Innanzitutto un saluto a tutti i frequentatori di questo NG, che ho
scoperto da poco e che seguo con interesse. Mi chiamo Andrea e ho 31
anni, poco piu' dell'autore di questo post, e a quanto pare abbiamo lo
Post by Texfaccio fatica a farmi rispettare perchè ho sempre paura di essere in
torto, e ho sempre il timore di poter offendere le persone. Troppo
spesso mi capita che vengo "attaccato" verbalmente ma non ho mai la
classica risposta pronta da dare...
Anche io condivido il tuo stato d'animo quando vengo aggredito
verbalmente: non riesco a trovar subito il modo di far valere le mie
ragioni, sicche' alla fine sembra quasi che sia io quello in torto che
si deve giustificare. Questo mi capita quando chi mi attacca e' in mala
fede e segue il principio per cui la miglior difesa e' l'attacco. Ti
faccio un esempio: il professore con cui ho fatto il dottorato era il
tipico barone che scaricava tutte le sue responsabilita' su noi
assistenti. Quando qualcosa non andava per il verso giusto (tipicamente
qualche scadenza che non riuscivamo a rispettare a causa di sue
dimenticanze) allora entrava urlando e minacciando. E a quel punto,
patatrac. Ribattere mi risultava difficilissimo.

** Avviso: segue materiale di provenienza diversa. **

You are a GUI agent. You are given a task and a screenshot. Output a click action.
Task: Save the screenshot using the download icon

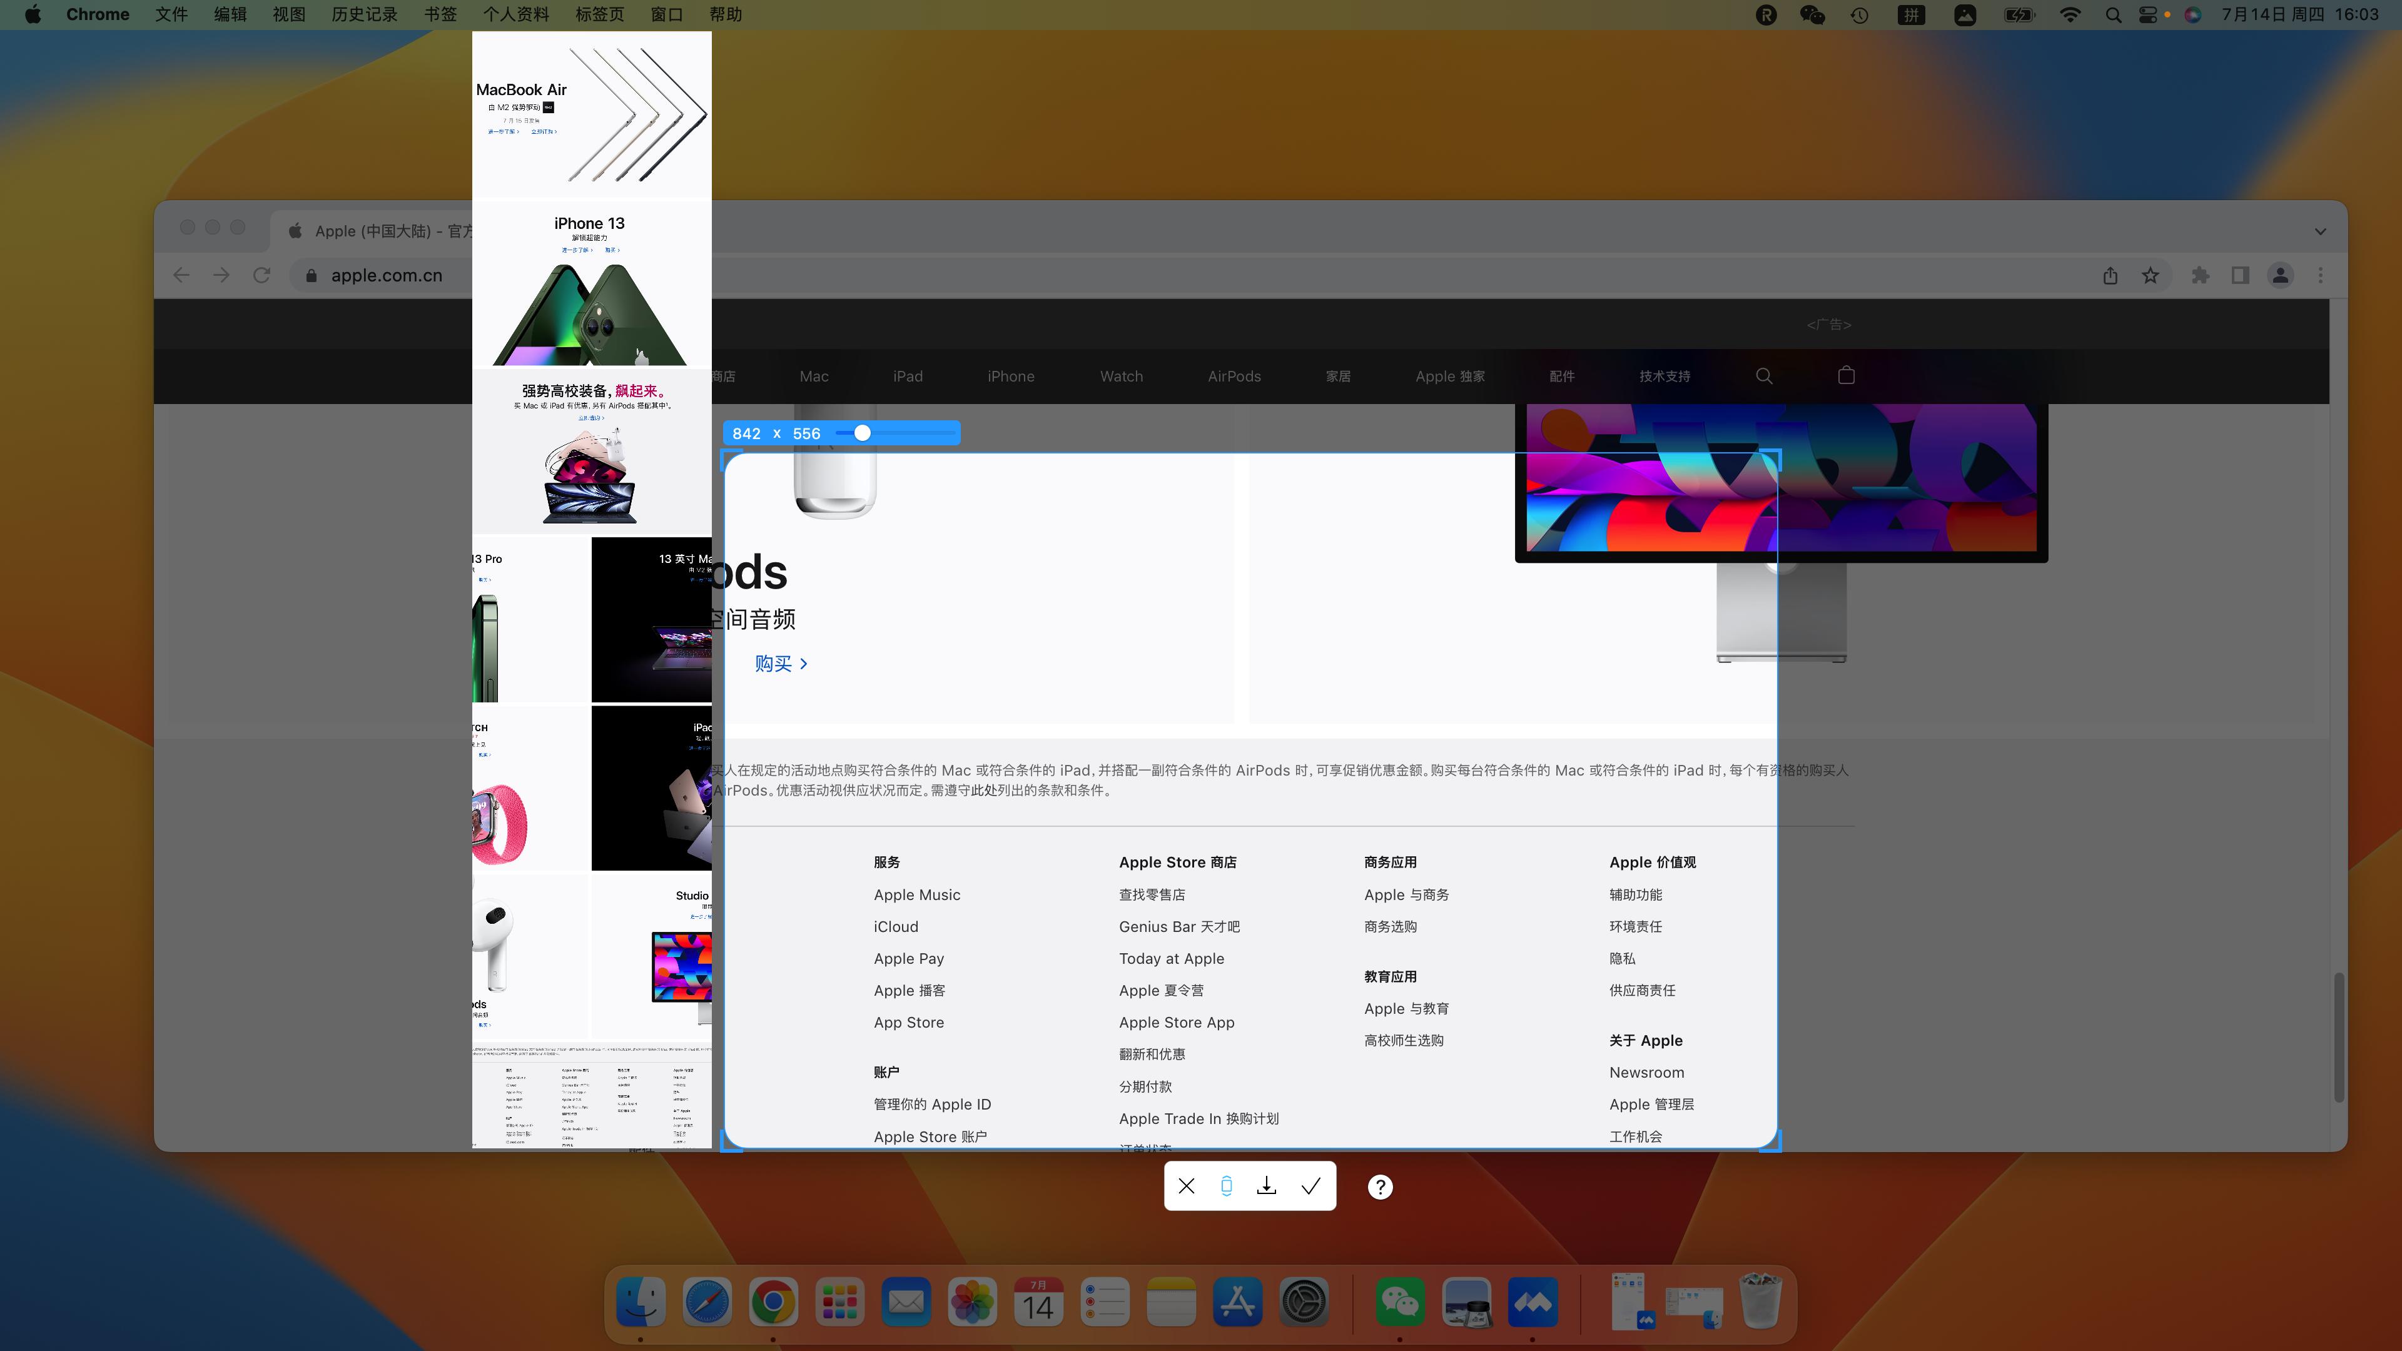coord(1265,1186)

Cercando di capire il perche' del mio comportamento, mi sono reso conto
che la mia prima reazione davanti alle sue accuse era questa: "Io non
accuserei mai una persona di qualcosa di cosi' rilevante senza averne
fondati e validi motivi: evidentemente ho realmente mancato in
qualcosa". Inutile dire che questa riflessione mi faceva perdere quei 2
secondi seguenti all'accusa nei quali e' fondamentale rispondere
fermamente; al contrario, io chiedevo spiegazioni sull'accaduto
timoroso di aver sbagliato qualcosa.
Ma non solo: visto che la mia "mitezza" era considerata un segnale di
vittoria per lui, allora continuava la sua accusa rincarando la dose
sia dal punto di vista della forma (aumentava il tono di voce) sia
della sostanza (iniziava a paventare terribili conseguenze, tipo meno
soldi per tutti i membri del laboratorio).
Da questa esperienza ho imparato che in una discussione con persone dal
carattere piu' o meno prepotente e' spesso deleterio partire da una
posizione in cui si chiede "perche' io sbaglierei?". Meglio piuttosto
ribadire di credere nella propria posizione e invece chiedere all'altro
"perche' tu avresti ragione?". In questo modo non ci si impunta
eliminando ogni dialogo, ma si fa capire all'altro che non bastera'
alzare la voce ha la possibilita' di avere un confronto da cui poi si
uscirebbe a testa alta sia avendo ragione, sia avendo torto
(naturalmente presupponendo la propria buona fede); allo stesso tempo,
pero', si evita di partire dalla posizione dell'accusato che deve
giustificare le proprie (presunte) mancanze.